> Excerpted passage
☆ ☆ ☆ ☆ ☆ ☆ ☆

Biometric technologies, increasingly inscribed in social protection programmes, crystallise the role of identification as a precondition for users to access vital entitlements. Such a role has, however, an overarching history of non-digital artefacts behind its consolidation.
“For the third time, I have not received my ration card”. Aisha is in her early 50s and lives in the slum colony of Karimadom, at the periphery of Thiruvananthapuram, capital of the southern Indian state of Kerala. In telling her story, she does not show anger or resentment. She is only tired, extenuated by a wait that has protracted for months and that still denies her access to the Public Distribution System (PDS), India’s food security scheme on which millions of households depend for subsistence. The PDS provides essential commodities – primarily rice, wheat, sugar and kerosene, with more supplies varying across states – to below-poverty-line households at highly subsidised prices. But in July 2010, the state of Kerala registered a backlog of over six lakh (600 thousand) ration cards stuck between user application and release, essentially preventing an equal number of households from accessing a vital anti-poverty programme.

☆ ☆ ☆ ☆ ☆ ☆ ☆

> Data listing
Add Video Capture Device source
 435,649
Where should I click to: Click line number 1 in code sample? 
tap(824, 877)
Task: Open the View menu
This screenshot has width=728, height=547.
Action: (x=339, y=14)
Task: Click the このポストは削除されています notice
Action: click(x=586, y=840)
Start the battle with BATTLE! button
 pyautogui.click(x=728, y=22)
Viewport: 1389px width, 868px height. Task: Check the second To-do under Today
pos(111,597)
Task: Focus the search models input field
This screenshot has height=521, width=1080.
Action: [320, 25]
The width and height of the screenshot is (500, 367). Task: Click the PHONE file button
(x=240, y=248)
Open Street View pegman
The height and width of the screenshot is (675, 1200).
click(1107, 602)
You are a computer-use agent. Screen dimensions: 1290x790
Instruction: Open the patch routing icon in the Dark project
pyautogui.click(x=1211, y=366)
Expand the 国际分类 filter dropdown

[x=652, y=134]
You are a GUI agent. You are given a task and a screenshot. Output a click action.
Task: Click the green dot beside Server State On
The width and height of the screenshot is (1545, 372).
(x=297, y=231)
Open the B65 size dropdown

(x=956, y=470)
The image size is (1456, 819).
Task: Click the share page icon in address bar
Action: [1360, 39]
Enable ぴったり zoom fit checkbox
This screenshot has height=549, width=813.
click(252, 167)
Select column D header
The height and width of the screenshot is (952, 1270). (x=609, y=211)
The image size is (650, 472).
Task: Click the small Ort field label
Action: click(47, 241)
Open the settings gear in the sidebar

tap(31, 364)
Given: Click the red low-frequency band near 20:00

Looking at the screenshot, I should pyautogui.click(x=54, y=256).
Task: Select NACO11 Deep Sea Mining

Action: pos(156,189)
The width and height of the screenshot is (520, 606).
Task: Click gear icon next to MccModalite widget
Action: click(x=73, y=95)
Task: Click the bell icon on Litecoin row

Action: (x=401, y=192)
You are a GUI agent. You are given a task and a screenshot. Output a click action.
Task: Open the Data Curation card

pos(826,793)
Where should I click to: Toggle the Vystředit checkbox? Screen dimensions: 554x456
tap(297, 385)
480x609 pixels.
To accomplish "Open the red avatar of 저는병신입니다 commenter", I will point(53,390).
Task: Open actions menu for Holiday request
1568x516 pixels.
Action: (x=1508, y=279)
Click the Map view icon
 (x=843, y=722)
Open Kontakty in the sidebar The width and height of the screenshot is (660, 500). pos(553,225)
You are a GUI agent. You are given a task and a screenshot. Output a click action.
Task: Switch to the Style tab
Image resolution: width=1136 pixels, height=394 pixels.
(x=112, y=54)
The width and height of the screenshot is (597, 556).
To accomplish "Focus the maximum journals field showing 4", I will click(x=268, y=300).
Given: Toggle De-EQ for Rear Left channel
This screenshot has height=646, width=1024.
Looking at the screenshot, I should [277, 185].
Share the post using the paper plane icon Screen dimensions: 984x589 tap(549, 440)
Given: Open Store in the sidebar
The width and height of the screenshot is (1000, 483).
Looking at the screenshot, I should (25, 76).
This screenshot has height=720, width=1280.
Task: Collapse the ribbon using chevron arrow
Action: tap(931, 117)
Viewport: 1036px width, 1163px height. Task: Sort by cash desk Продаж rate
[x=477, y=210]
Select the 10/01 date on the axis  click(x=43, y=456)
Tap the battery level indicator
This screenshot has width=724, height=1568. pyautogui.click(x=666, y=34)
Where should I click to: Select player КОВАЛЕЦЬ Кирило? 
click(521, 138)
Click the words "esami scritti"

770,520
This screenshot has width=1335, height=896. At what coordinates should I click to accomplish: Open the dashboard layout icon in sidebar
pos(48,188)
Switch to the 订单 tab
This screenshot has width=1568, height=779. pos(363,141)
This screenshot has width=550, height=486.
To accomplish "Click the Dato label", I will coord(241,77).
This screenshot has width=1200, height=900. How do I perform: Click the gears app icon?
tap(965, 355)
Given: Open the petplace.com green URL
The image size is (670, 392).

☆ ☆ ☆ ☆ ☆ ☆ ☆

> To-do list
A – According to the passage on Kerala's ration card backlog, how many ration cards were stuck between application and release in July 2010?
B – Go on with the passage on Kerala's ration card backlog, starting after its final sentence.

> Answers by task
A – Over six lakh, or 600 thousand, ration cards.

B –
Now, in August 2012, Aisha needs her ration card. For beneficiaries of the PDS, obtaining food rations is conditional to being recognised as entitled users, in virtue of a targeted system where the ration card – on which a stamp is put by the ration seller every month at collection point – determines entitlement. Ration cards in Kerala have different colours according to poverty status: they are blue for above-poverty-line (APL) recipients, pink for below-poverty-line (BPL), and yellow for Antyodaya Anna Yojana (AAY), the poorest of the poor who are entitled to greater quantities of subsidised goods. For the third time, Aisha spent the day queueing by the local Taluk Supply Office, the bureau where ration cards are dispensed, hoping in vain to collect a document which appears to be stuck, with many others, in the burgeoning backlog for which the Kerala Rationing Officer responds.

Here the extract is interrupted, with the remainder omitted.